La lectura del Corán muestra la evidente similitud entre ambas religiones. El islam afirma, claramente, la superioridad de los hombres con respecto a las mujeres, pues Dios prefiere los hombres a las mujeres (4:34). De ahí surgen varias imposiciones: prohibición de dejar al descubierto el cabello —el velo (24:30)—, la piel de los brazos y las piernas; no mantener relaciones sexuales fuera de la relación legítima con un miembro de la comunidad, que sí puede tener varias esposas (4:3): condena, por supuesto, de la poliandria; elogio, sin duda alguna, de la castidad (17:32 - 33:35); interdicción de casarse con un no musulmán (3:28); prohibición a las mujeres de utilizar vestimenta de hombre; no mezclar hombres y mujeres en la mezquita; de ningún modo darle la mano a un hombre si no se lleva guantes; el matrimonio es obligatorio, no se tolera el celibato (24:32), incluso en nombre de la religión; no es recomendable la pasión y el amor en el matrimonio, celebrado por el bien de la familia (4:25), de la tribu y de la comunidad; incitación a someterse a
todos los
deseos sexuales del marido —que
labra
a su mujer a voluntad, como la tierra: la metáfora es coránica (2:223)...; legitimación de golpear a la esposa en caso de sospecha, pues la culpabilidad no tiene que ser demostrada; igual facilidad para repudiar, igual minoridad existencial, igual inferioridad jurídica (2:228): el testimonio femenino equivale a medio testimonio masculino; una mujer estéril y una mujer desflorada antes del matrimonio valen lo mismo: nada.

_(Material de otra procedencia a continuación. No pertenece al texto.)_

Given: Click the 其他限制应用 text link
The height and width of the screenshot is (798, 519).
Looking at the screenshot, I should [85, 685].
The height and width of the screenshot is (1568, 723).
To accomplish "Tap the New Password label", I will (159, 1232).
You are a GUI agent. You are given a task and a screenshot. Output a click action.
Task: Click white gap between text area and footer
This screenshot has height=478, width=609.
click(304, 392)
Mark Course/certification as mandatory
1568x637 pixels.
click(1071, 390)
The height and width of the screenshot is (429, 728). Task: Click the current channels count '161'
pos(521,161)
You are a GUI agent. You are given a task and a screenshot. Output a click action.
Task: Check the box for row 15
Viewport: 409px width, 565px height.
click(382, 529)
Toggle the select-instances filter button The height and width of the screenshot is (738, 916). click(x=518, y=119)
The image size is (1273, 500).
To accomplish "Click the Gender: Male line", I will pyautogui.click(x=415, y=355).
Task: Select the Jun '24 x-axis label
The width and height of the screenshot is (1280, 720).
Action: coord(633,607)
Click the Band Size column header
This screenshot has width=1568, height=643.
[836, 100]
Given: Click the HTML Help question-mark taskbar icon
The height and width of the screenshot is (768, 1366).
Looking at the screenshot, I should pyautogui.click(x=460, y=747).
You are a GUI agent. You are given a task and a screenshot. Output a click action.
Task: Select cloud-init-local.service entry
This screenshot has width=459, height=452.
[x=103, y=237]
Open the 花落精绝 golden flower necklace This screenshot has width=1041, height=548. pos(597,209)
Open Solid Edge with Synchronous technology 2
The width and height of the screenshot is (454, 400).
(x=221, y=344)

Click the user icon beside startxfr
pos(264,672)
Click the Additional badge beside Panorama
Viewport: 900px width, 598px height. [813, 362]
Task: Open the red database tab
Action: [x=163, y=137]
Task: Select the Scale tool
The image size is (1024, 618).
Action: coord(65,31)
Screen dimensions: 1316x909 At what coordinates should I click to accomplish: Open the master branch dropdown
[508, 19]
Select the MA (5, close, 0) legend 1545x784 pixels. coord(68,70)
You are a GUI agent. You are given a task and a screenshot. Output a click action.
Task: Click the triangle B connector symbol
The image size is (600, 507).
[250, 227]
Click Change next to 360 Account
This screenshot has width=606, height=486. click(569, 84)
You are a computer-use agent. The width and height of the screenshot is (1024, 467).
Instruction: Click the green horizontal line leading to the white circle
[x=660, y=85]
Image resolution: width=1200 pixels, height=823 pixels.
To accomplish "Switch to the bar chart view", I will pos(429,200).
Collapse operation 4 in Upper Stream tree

De ahí proviene el elogio de la castración: las mujeres son demasiado. Demasiado deseo, demasiado placer, demasiado exceso, demasiadas pasiones, demasiado desenfreno, demasiado sexo, demasiado delirio. Ponen en peligro la virilidad del hombre. Hay que tender hacia Dios, la meditación, la oración, el cumplimiento de los ritos, la observancia de lo lícito y lo ilícito y el cuidado de lo divino en el mínimo detalle de la vida cotidiana. El Cielo, no la Tierra. Y aun menos, lo peor de la Tierra: los Cuerpos... La mujer, antaño tentada y convertida en perpetua tentadora, amenaza la representación que el hombre se hace de sí mismo, falo triunfante, exhibido como un amuleto del ser. La angustia de castración impulsa toda existencia vivida bajo la mirada de Dios.